U.S. Army Soldier Systems Center-Natick
Public Affairs Office
Natick, MA 01760-5012
Contact: Chief, Public Affairs Office
Date: April 9, 2001
Holocaust Remembrance Program
NATICK, Mass. -- The Holocaust Remembrance Committee at the Soldier Systems Center has chosen "Remembering the Past for the Sake of the Future" for its 2001 theme. Stephan Ross, a survivor of 10 Nazi death camps from 1940-1945 before being liberated by the U.S. Army, will speak in Hunter Auditorium April 12 at 10 a.m. about his story of survival. Everyone is invited.
Holocaust commemoration activities are sponsored annually by governors, mayors, and other civic and religious leaders in communities across the country. The Secretary of Defense encourages the military branches to conduct appropriate observances. It was America's military forces that witnessed atrocities of the Holocaust when they liberated concentration camps across Europe.

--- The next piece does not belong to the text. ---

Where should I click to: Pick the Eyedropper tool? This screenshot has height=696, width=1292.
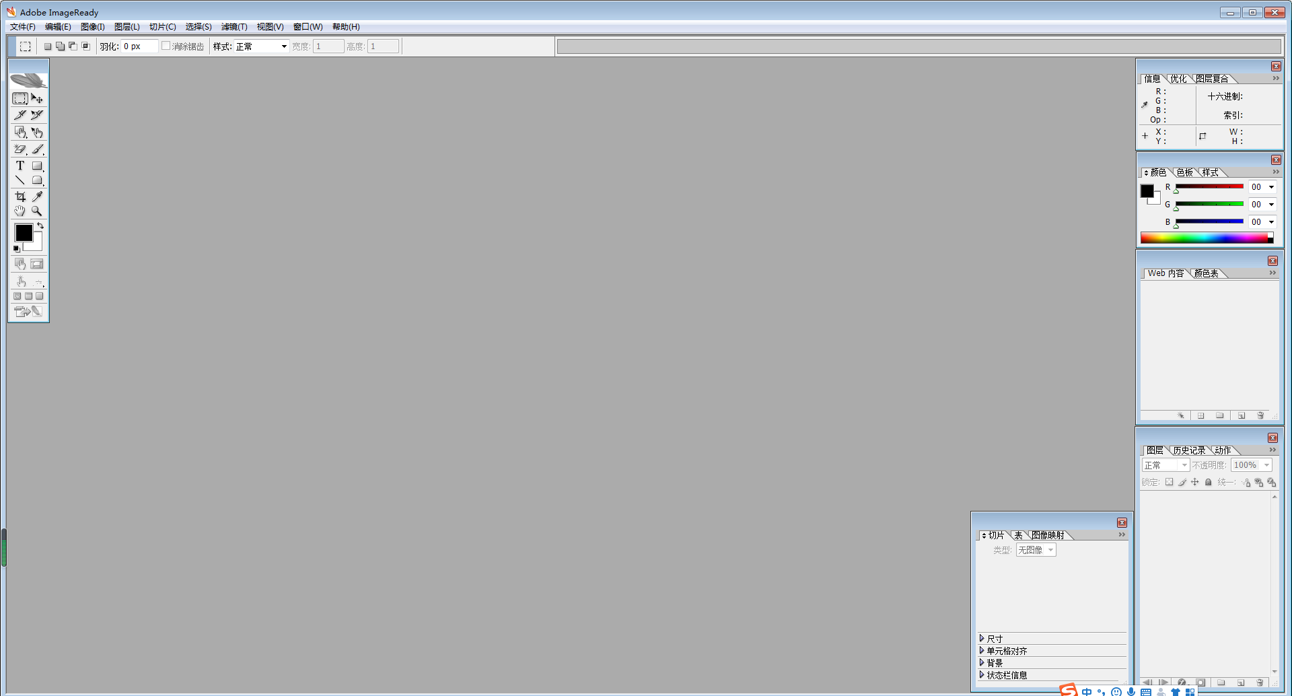click(38, 197)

We honor those survivors by listening to their eyewitness testimony and drawing inspiration from their courage and will to survive. While we reflect on the horror of the Holocaust, we need to relate its meaning to our current society and to future generations.

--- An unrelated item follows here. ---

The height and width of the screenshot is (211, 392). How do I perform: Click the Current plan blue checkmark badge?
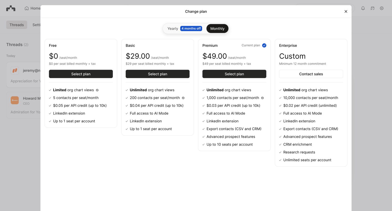264,45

Genocide was not just an anomaly of World War II but has been attempted throughout the 20th century. The attempted "ethnic cleansing" that took place in the Balkans and the Armenian genocide are but a few examples. Although the Holocaust took place more than a half century ago, the lessons of remembrance are aimed at preventing others from suffering a similar fate.

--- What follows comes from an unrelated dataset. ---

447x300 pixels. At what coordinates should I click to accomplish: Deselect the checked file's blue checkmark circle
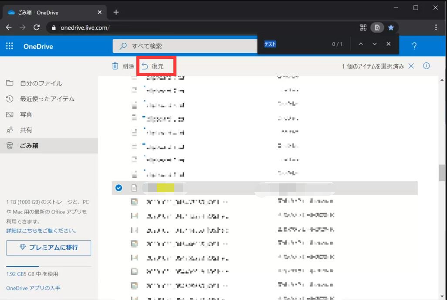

The acts of remembrance can take many forms. Various Holocaust memorial sites have been constructed around the world. The most recent is the New England Holocaust Memorial across from Boston City Hall, a site envisioned and established by Ross.
The monument is designed with six luminous glass towers representing chimneys that bear the name of six major Nazi death camps and have numbers etched in the glass to symbolize victims who died in those camps.
Teaching museums around the country and the world are dedicated to enlightening future generations and preventing future tragedies. The U.S. Holocaust Memorial Museum in Washington, D.C., for example, was chartered as a national institution for the documentation, study, and interpretation of Holocaust history.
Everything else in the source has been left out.